The “investment” might work—owing to a
limited supply of Monets, for example—but a commodity doesn’t have the same
characteristics as a security, characteristics that allow for analysis. Other
than a recent sale or appreciation due to inflation, analyzing the current
or future worth of a commodity is nearly impossible.The line I draw in the sand
is that if an asset has cash flow or the likelihood of cash flow in the near term
and is not purely dependent on what a future buyer might pay, then it’s an
investment. If an asset’s value is totally dependent on the amount a
future buyer might pay, then its purchase is speculation. The
hardest commodity-like asset to categorize is land, an asset that is valuable
to a future buyer because it will deliver cash flow, not because it will be
sold to a future speculator. Gold is unique
because it has the age-old aspect of being viewed as a store of value.
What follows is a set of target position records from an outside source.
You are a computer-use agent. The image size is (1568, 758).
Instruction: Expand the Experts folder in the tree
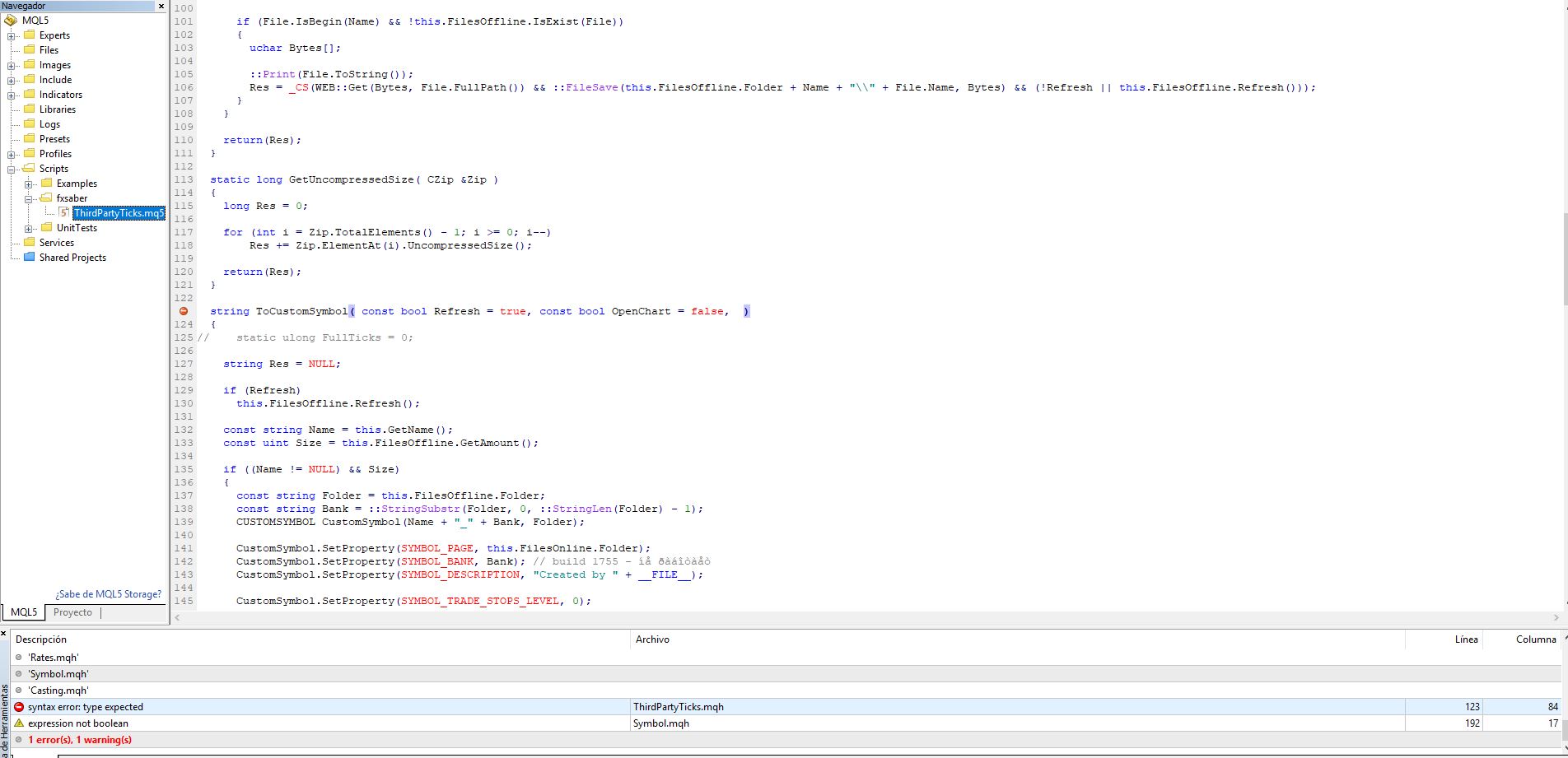(x=12, y=36)
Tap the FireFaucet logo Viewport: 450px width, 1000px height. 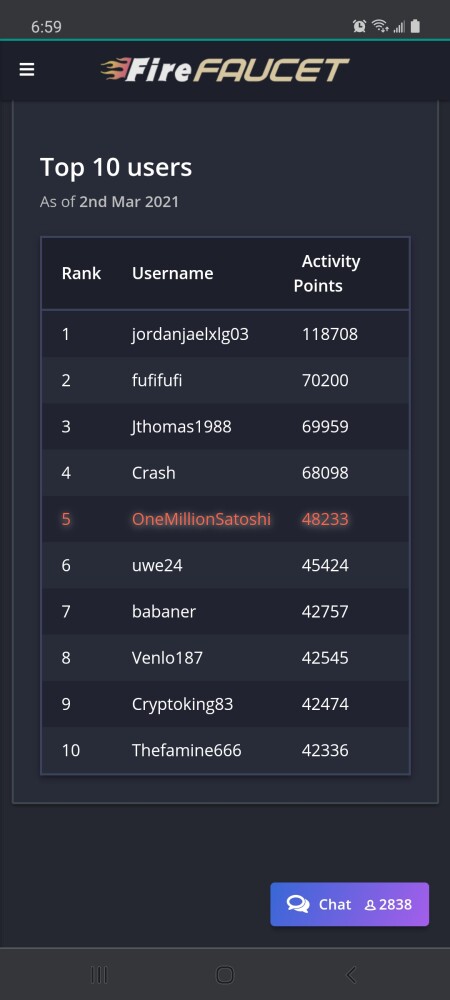(225, 70)
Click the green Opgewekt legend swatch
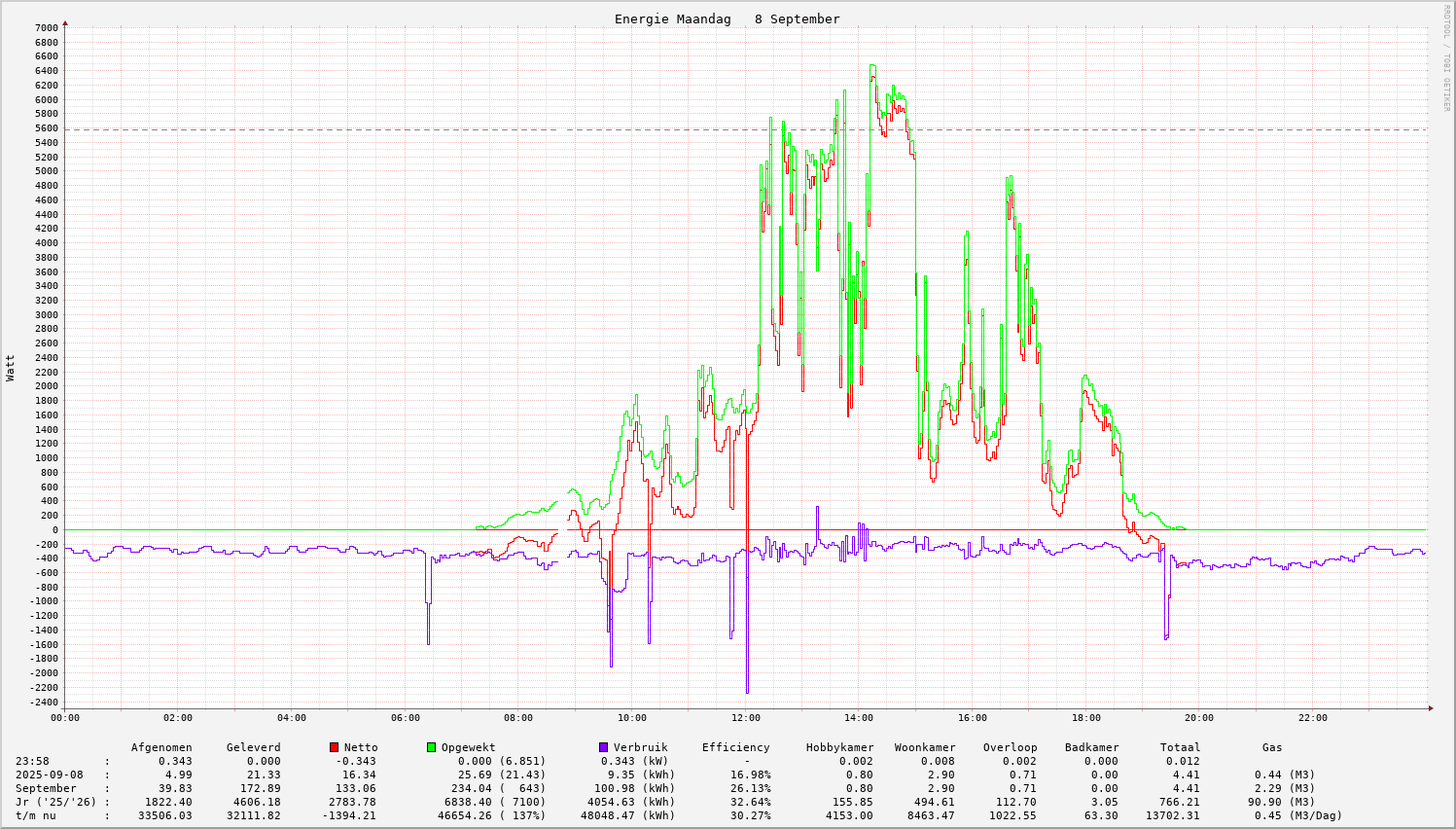 pos(431,747)
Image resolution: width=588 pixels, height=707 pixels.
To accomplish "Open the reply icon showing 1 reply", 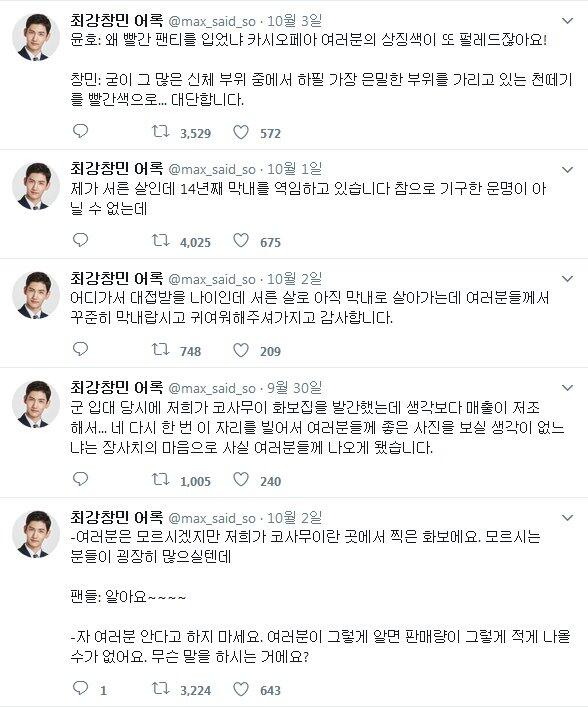I will pos(80,689).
Nevertheless, it’s still a commodity and has no tangible value, and so I would
say that gold is a speculation. But because of my fear about the potential
debasing of paper money and about paper money not being a store of value, I want
some exposure to gold.
Zweig:
Benjamin Graham drew a
sharp and classic distinction between investment and speculation. I believe his
exact words were, “An investment operation
is one which, upon thorough analysis, promises safety of principal and an
adequate return. Operations not meeting these requirements
are speculative.” But Graham sometimes speculated over the course of his career.
So, maybe regarding commodities as speculative doesn’t preclude you from
owning them, right?
Klarman:
I would say that a
commodity’s speculative nature is not what precludes investment. When Graham
was talking about safety of principal, he was not referring to currency. He wasn’t really considering that the currency might be destroyed, but we
know that can happen, and has happened, many times in the 20th century. The
investing game has historically been closer to checkers, but now it is more like
chess—almost in three dimensions. The possibility that the dollars you make could
be worth much less in the future leads an
investor to think, How can I protect myself? Should I be shorting the
dollar against another currency, and if so, which one?